【解題】イナゴ大発生の後に残るもの
このところ胸を打たれるような記事がFPで見られた。
見過ごすべきない記事をいくつかピックアップして紹介しよう。
2019/08/21 金はアップ、アップ、そしてアップ:マーク・モビアス
タイトルの面白さが受けた一本。
この数か月は、金を除いてほとんど投資できるものはないとの悲観論が多かった。
金利低下は1つの理由だろうが、もう1つ重要な理由があるのだろう。
ブラックロックは物価連動債をポートフォリオに組み込むよう奨めている。
つまり、インフレを警戒するようになりつつあるのだ。
2019/08/23 通貨安誘導、近隣窮乏化政策、通貨戦争:ギータ・ゴピナート
かつて金融緩和とは信用創造を促し景気を刺激するというのが建前だった。
しかし、今では自国通貨安を誘導し支出切り替えを狙う近隣窮乏化政策になりつつあるとIMFが警告している。
IMFは、通貨安による支出切替効果は概して小さいと指摘している。
通貨安で儲かった人が多いとすれば、陰に損を被った人も多いということになる。
2019/08/28 多極化した世界には合成基軸通貨が必要:カーニーBOE総裁
カナダの中央銀行総裁を務めた後BOEで総裁を務めるマーク・カーニー総裁が、ドル以外の合成基軸通貨の必要性を唱えている。
人民元など他の国の通貨が基軸通貨となるにはまだ長い時間が必要だ。
だから、既存の通貨を合成して得られる合成基軸通貨を提供すべきとの意見だ。
各国のドル離れを象徴するとともに、先の話としてドルの退位を予想させる話だった。
2019/09/09 相対価格の議論が意味を失いつつある:モハメド・エラリアン
資産クラス間、とりわけ株式と債券の間の相関が高まってしまう場合、投資家はどうすればいいのか。
分散投資していたはずが、何の役にも立たなかったということになりかねない。
アラン・グリーンスパン元FRB議長は債券こそバブルと話した。
その債券の利回りこそが、他のリスク資産の理論価値を計算する際の重要なインプットなのだ。
債券がバブルとなり、リスク資産がそれになじんでしまえば、すべてのリスク資産は見えないバブルに陥ってしまう。

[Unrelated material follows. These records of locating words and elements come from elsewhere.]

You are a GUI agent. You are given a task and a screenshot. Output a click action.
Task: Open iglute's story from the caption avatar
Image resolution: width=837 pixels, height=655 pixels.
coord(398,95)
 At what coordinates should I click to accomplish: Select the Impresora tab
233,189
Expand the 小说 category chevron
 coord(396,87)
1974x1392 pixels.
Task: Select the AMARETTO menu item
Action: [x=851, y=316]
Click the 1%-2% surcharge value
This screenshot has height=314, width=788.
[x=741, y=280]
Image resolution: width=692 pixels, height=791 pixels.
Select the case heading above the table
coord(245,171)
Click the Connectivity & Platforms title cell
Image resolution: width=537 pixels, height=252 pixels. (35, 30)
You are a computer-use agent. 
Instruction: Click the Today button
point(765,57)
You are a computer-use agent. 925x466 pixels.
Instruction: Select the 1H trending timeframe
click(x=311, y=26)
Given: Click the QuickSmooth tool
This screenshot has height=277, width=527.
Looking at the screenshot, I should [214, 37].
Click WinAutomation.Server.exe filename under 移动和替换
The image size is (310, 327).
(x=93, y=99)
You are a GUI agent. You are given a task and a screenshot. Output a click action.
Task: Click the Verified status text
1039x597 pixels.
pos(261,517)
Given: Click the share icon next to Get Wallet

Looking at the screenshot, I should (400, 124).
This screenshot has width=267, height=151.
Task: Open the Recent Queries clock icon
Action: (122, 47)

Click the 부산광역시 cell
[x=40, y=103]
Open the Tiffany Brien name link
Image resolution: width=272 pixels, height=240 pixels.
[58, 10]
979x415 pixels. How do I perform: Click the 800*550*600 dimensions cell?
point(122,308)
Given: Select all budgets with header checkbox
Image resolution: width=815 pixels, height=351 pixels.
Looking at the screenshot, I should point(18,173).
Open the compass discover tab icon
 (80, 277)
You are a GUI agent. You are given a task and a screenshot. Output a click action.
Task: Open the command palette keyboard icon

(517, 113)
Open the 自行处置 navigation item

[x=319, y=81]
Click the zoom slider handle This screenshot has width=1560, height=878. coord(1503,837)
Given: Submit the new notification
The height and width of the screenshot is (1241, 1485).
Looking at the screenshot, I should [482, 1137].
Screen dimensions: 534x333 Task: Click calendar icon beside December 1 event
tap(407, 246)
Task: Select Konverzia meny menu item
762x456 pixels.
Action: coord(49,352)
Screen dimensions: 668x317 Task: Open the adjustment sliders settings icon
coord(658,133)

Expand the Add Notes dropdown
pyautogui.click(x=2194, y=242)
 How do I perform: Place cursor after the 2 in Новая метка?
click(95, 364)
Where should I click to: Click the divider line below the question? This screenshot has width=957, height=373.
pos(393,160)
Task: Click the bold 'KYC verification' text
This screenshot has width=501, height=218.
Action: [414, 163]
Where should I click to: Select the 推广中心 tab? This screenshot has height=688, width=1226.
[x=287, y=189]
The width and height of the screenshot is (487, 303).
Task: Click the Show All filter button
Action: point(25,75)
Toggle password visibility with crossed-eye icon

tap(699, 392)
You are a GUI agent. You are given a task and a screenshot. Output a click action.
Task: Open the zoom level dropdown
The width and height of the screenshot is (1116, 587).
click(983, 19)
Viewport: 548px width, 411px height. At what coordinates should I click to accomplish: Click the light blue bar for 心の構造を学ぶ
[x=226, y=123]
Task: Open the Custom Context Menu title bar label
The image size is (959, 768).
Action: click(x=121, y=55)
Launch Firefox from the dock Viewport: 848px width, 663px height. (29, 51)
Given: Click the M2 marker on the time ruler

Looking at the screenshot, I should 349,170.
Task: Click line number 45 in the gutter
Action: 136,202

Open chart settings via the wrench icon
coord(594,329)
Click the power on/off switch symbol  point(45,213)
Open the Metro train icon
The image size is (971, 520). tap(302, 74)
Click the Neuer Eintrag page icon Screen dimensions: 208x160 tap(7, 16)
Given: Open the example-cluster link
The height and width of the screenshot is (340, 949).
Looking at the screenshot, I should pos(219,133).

2019/09/12 やったもの勝ちの不条理な世界:ハロルド・ジェームズ
民主主義政治が愚民政治になった状況が悲哀を込めて書かれている。
この状況は当分続くのだろう。
政治ブームや金融バブルといったものは、イナゴの大発生と似たところがある。
発生すると、エサとなりうるものを食い尽くすまで食い荒らす。
すべて食い尽くしてしまうと、ほとんどが餓死する。
そうなるまで、食い尽くすのが是または正義とされがちだ。
2019/09/17 ナラティブ経済学とは何か:ロバート・シラー
シラー教授が新著『Narrative Economics』のPRのためメディア等への露出を拡大している。
その活発さには目を見張るものがある。
前著『不道徳な見えざる手』と比べても露出の度合いが段違いに大きい。
前著のテーマは、世にはびこる騙しの話だった。
騙しが過度なリスク・テイクを生み出しうるという話は、資産価格上昇の中でタイムリーな話題だった。
今回は明らかに学問的なタイトルとなっている。
数を狙うようなテーマとも思えないのに、この意気込みは何なのか。
本気で1つの学問分野を切り開こうとしているのではないか。
2019/09/19 FRBが迫られる二者択一:グッゲンハイム
この記事自体はFRBの金融政策を論じたものとしてたいして面白いものではない。
しかし、スコット・マイナード氏の一言が耳に残った。
FRBが迫られている選択だ。
「流動性を供給しバランスシートを拡大するか、Noと言うかの選択」
中央銀行は可能な限りどこまでも景気拡大を支え継続させるべきなのか。
それとも、どこかでNoと言い、景気後退を甘受すべきなのか。
もちろん何のコストもないなら答は前者に決まっている。
では、前者のコストとは何か。
前者の主なコストは資産価格上昇による金融の不安定化リスクと政策手段の枯渇だろう。
金融緩和は実体経済より資産価格により強く作用しがちだ。
ゼロ金利近傍ではなおさら強くなる。
これがバブルなどの過剰を生み出し、その反動を生み出すことは、前2回の米景気後退で経験したとおりだ。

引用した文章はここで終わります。